History

Kingdom of France
- Name: Lys
- Ordered: 30 April 1691
- Builder: François Coulomb, Toulon Dockyard
- Laid down: 11 May 1691
- Launched: 17 December 1691
- Completed: February 1692
- Out of service: 18 December 1717
- Fate: Taken to pieces by order of 12 January 1718

General characteristics
- Tonnage: 1,800
- Length: 153 French feet
- Beam: 44 French feet
- Draught: 23 French feet
- Depth of hold: 20¼ French feet
- Decks: 3 gun decks
- Complement: 650 (500 in peacetime), + 12 officers
- Armament: 84 guns

= French ship Lys (1691) =

Ship of the line of the French Navy

Lys was a First Rank ship of the line of the French Royal Navy, the second vessel in the two-ship Sceptre class (her sister being ).

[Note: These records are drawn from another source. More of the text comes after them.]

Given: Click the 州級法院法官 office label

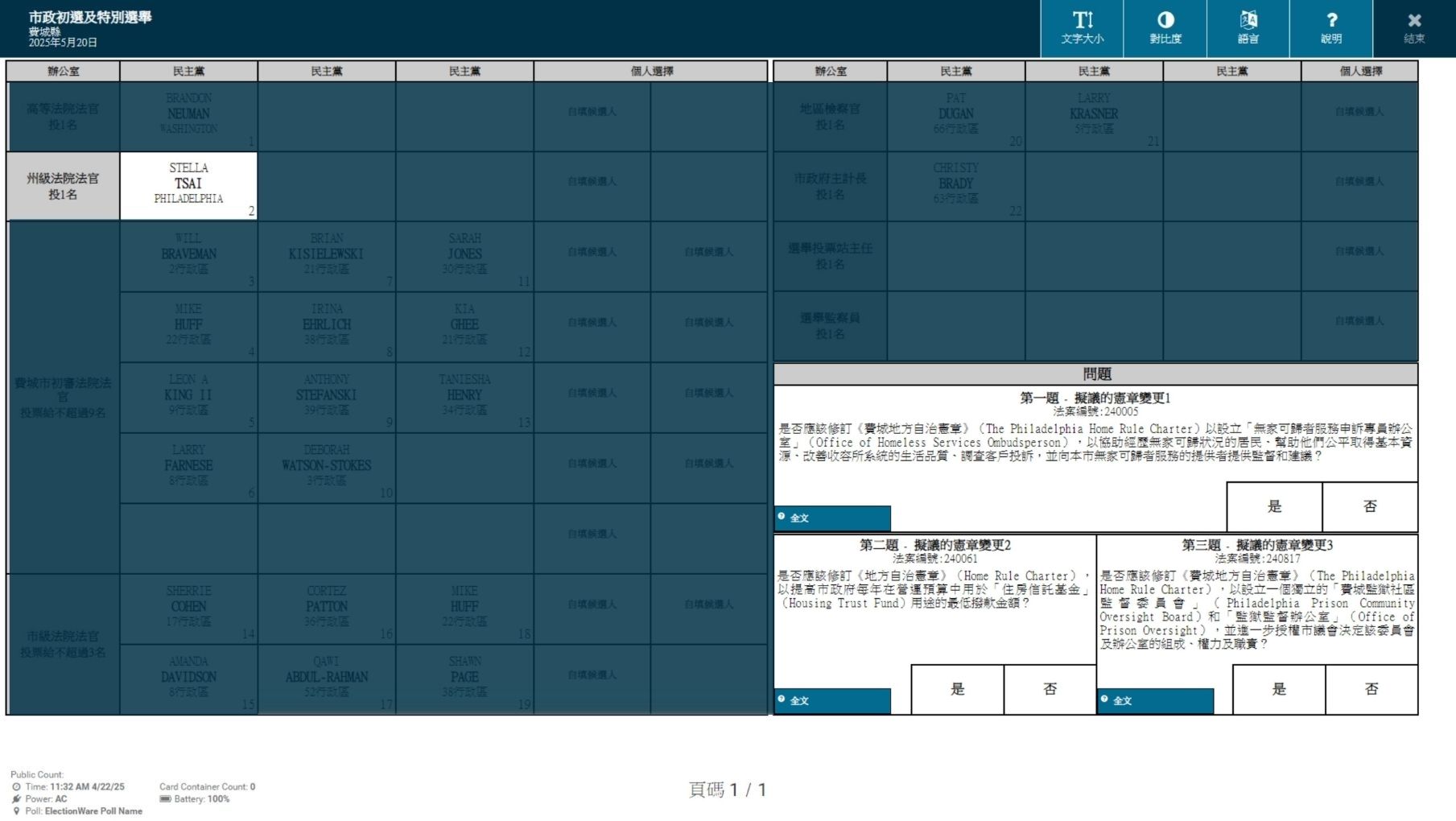Looking at the screenshot, I should click(x=63, y=186).
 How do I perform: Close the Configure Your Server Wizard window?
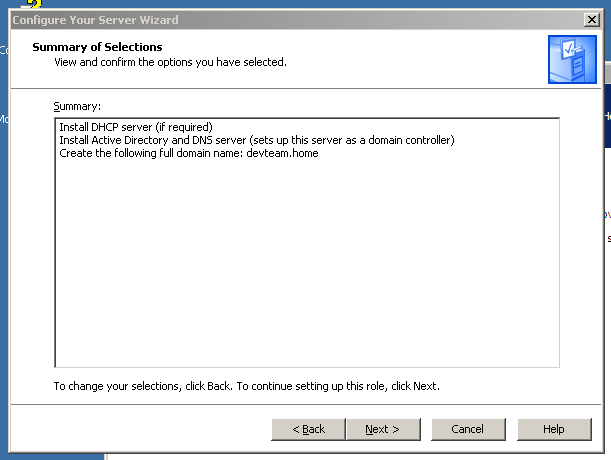click(591, 19)
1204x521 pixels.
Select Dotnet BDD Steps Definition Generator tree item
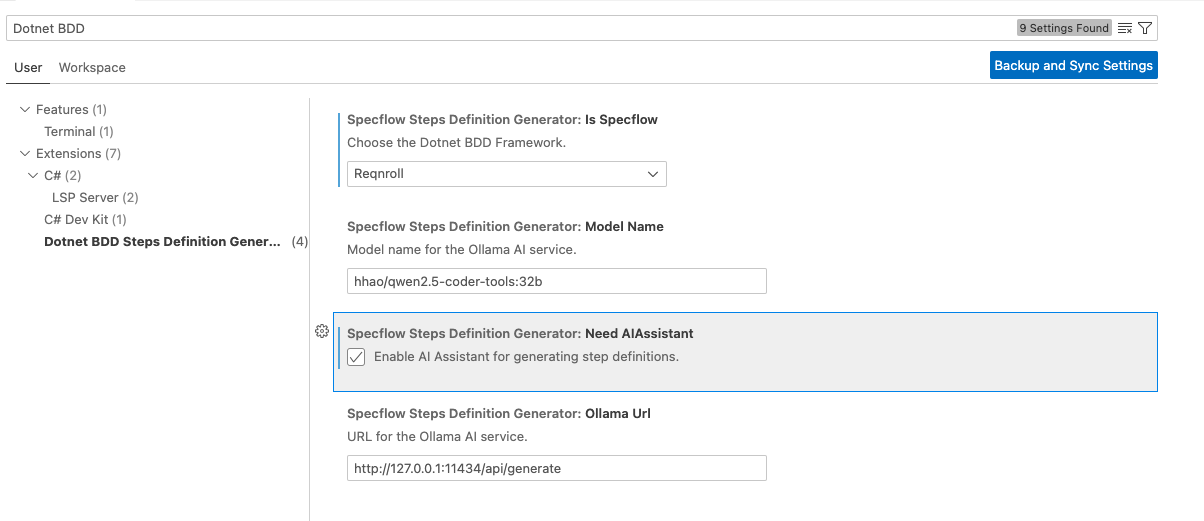[163, 241]
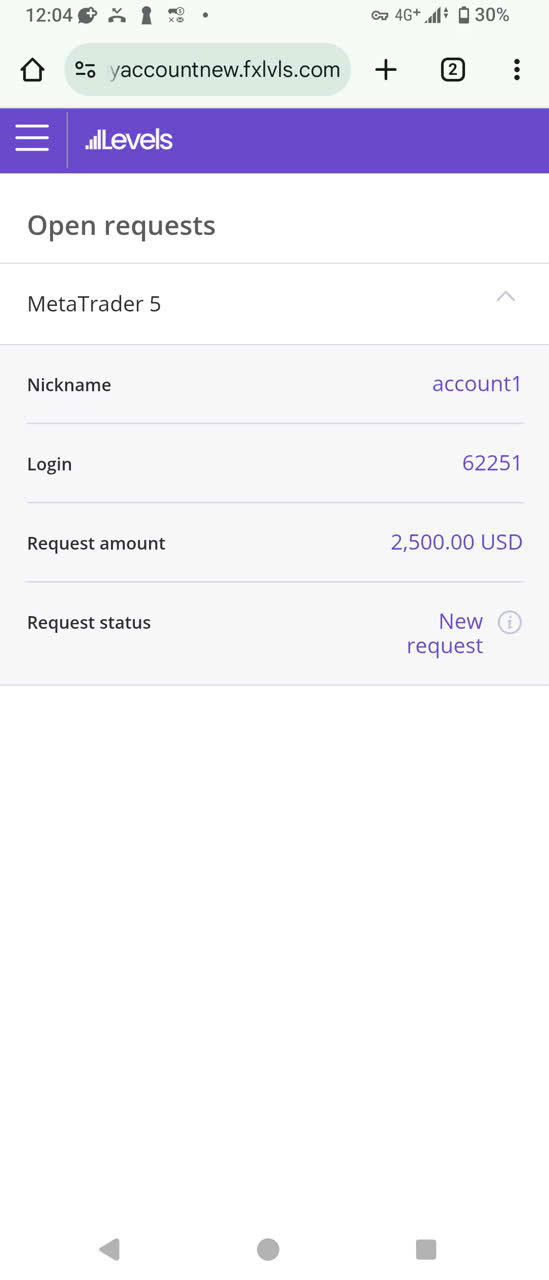Tap the MetaTrader 5 section header

(x=274, y=304)
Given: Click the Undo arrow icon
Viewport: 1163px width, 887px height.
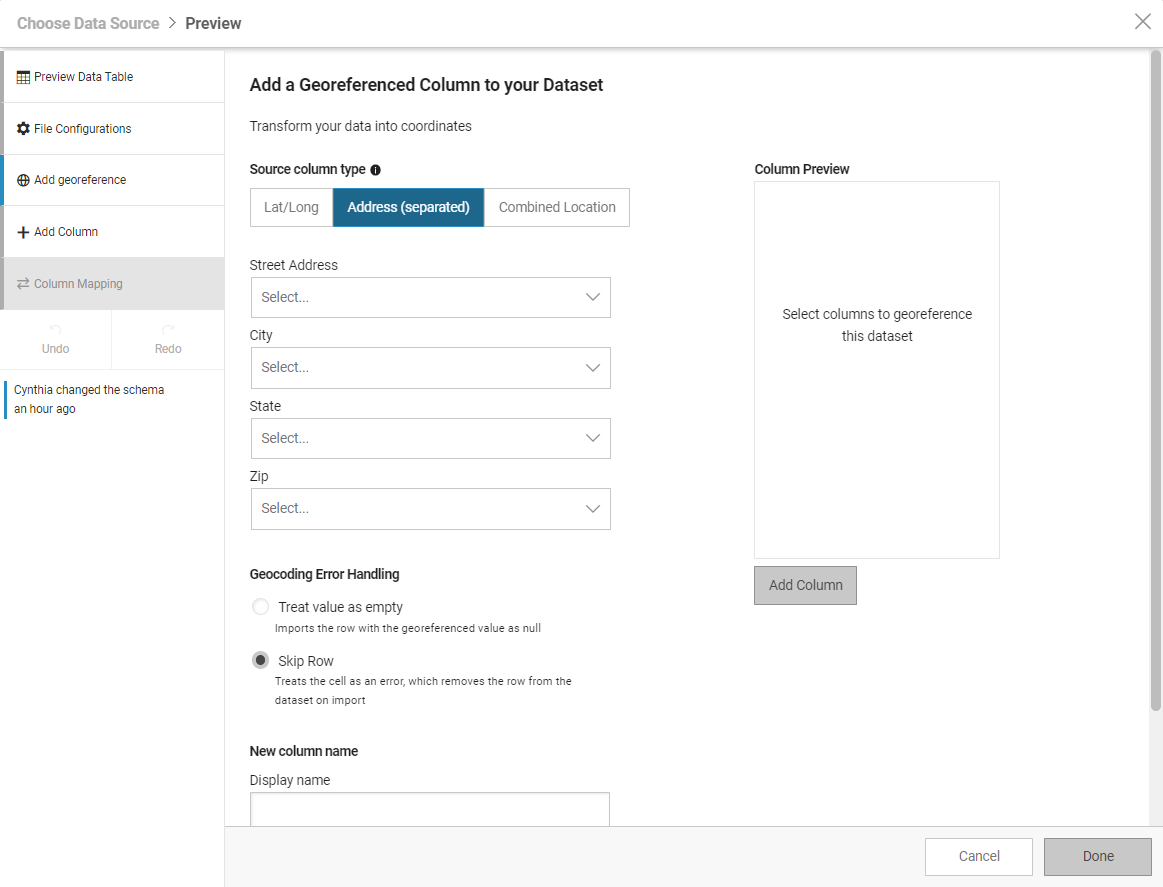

This ship was ordered in April 1691 to be built at Toulon Dockyard, and on 13 May she was allotted the name Lys. The designer and builder of both ships was François Coulomb. They were three-decker ships without forecastles. Lys was launched on 17 December 1691 and completed in February of the next year.

She was initially armed with 84 guns, comprising twenty-six 36-pounders on the lower deck, twenty-eight 18-pounders on the middle deck, twenty-four 8-pounders on the upper deck, and six 4-pounders on the quarterdeck. The 4-pounders were replaced by six 6-pounders by 1699; a thirteenth pair of 8-pounders (on the upper deck) and a fourth pair of 6-pounders (on the quarterdeck) were added in 1704, raising her to 88 guns.